■ Task requirements: Filter the data below, keeping only lines that contain "agent".

■ Collected data entries:
_____
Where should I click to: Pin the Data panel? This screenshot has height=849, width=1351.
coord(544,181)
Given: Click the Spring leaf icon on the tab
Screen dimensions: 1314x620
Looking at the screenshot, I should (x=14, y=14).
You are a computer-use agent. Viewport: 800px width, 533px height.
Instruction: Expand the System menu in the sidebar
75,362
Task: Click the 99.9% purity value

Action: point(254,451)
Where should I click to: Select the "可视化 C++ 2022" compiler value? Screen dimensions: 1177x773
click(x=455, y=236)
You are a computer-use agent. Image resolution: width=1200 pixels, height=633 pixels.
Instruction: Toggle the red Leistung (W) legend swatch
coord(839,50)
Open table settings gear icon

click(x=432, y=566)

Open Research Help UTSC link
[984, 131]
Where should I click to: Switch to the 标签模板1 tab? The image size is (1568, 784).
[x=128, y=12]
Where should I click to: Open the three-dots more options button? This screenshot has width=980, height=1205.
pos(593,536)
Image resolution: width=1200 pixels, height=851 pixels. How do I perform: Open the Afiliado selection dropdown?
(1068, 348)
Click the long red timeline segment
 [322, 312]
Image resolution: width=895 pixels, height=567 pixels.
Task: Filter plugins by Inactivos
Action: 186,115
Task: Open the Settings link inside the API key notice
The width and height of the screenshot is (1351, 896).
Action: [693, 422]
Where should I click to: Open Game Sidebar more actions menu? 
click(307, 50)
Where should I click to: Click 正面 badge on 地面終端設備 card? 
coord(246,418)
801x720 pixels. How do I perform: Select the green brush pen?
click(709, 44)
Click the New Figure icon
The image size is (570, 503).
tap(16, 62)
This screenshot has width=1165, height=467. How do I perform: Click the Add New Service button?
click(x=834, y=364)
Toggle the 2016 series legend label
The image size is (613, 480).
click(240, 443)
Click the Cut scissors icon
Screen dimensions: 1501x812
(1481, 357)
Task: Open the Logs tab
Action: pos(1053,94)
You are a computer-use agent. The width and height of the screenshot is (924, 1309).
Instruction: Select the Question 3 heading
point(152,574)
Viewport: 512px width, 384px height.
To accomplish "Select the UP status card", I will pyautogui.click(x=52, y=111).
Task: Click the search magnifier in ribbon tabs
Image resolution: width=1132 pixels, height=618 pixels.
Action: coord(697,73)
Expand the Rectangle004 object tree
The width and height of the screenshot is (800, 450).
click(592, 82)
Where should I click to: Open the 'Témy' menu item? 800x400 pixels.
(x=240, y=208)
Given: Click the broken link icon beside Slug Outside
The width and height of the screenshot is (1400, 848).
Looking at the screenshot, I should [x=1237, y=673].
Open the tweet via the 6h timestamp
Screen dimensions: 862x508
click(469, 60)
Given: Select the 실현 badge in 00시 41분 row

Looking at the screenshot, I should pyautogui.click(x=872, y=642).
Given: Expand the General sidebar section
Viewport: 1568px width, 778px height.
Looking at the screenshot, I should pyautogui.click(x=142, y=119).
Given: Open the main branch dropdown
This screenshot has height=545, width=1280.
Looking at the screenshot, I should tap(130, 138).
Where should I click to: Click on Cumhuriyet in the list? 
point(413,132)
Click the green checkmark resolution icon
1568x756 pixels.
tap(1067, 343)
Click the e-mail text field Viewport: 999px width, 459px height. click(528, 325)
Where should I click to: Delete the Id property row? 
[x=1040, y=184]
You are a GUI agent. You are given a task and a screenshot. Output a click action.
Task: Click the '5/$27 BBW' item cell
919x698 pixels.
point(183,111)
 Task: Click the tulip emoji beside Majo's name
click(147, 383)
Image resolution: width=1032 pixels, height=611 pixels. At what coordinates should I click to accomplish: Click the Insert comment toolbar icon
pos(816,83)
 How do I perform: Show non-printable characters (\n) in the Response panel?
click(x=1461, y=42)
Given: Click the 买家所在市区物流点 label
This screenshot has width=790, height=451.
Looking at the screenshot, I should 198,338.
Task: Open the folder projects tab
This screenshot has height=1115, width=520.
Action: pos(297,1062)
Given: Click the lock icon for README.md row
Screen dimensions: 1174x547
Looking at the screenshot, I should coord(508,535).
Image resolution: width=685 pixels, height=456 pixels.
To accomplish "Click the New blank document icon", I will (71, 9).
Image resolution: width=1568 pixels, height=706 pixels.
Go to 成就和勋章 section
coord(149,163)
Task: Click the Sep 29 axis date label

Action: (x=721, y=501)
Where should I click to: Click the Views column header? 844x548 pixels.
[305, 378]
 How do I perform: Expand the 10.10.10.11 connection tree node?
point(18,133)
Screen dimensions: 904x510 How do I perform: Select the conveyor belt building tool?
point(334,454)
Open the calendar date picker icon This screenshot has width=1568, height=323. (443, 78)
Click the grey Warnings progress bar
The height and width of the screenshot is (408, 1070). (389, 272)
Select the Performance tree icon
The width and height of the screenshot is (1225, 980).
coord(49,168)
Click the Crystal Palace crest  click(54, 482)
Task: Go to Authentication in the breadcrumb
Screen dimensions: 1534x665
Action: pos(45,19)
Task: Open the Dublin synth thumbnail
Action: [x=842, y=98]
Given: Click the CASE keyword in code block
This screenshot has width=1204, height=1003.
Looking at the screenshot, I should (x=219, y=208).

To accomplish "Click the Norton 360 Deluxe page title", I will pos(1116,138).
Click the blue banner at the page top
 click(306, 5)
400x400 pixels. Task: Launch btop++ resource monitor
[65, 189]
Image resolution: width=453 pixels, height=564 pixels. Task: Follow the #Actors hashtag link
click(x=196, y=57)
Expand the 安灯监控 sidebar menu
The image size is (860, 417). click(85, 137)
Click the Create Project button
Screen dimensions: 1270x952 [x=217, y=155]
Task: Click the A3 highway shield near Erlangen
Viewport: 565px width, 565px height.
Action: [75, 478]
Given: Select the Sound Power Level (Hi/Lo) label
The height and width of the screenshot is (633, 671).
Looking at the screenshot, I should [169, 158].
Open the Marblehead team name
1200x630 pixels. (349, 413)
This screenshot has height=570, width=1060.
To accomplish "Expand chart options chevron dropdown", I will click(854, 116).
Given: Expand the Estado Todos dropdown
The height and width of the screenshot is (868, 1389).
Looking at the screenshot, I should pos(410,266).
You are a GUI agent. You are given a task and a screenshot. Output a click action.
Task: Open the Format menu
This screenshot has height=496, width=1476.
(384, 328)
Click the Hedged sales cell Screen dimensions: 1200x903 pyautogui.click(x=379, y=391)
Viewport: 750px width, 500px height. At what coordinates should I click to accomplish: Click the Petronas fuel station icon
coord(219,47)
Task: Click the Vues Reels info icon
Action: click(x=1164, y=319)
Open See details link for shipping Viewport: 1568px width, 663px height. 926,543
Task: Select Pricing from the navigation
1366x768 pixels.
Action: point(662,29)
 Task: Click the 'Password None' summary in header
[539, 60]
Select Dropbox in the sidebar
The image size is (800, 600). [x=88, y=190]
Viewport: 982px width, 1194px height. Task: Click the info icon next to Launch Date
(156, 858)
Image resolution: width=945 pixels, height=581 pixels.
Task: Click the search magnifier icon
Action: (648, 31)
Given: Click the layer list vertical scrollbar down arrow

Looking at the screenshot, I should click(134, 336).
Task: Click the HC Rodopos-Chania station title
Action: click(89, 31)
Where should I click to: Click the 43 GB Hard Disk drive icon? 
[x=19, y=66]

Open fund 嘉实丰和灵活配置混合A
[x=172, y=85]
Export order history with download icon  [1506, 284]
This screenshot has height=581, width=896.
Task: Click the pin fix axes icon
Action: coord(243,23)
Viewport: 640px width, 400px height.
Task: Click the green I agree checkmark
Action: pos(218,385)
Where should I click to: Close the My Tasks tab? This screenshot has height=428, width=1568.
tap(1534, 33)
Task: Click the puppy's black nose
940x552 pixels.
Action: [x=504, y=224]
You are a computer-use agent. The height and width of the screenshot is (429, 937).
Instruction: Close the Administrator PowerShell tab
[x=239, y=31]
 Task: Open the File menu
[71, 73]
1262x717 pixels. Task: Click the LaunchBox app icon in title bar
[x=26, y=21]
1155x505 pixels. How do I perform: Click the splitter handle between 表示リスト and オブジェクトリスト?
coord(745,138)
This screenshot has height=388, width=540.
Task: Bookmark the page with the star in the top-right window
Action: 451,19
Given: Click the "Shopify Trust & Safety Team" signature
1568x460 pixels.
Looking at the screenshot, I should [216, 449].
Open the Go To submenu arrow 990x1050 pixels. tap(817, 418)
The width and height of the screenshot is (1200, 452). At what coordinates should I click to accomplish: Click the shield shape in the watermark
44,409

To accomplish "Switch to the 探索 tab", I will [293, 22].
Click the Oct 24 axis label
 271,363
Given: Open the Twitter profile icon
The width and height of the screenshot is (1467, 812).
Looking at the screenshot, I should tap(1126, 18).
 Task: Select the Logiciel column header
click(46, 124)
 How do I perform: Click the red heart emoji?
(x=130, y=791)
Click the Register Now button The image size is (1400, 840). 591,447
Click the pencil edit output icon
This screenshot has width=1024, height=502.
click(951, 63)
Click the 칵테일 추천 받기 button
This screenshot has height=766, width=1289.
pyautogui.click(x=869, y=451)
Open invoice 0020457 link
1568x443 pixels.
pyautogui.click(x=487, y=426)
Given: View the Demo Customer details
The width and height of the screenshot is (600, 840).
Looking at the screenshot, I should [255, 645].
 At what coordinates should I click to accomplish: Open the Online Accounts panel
_____
■ Problem solution:
You are a computer-use agent. Viewport: 800px width, 533px height.
You are a computer-use agent. Image resolution: width=1200 pixels, height=633 pixels.
You are a computer-use agent. The width and height of the screenshot is (924, 1309).
You are a GUI agent. You are given a task and a screenshot. Output a click action.
You are a GUI agent. You are given a task and a screenshot. Output a click action.
You are a computer-use agent. The height and width of the screenshot is (429, 937).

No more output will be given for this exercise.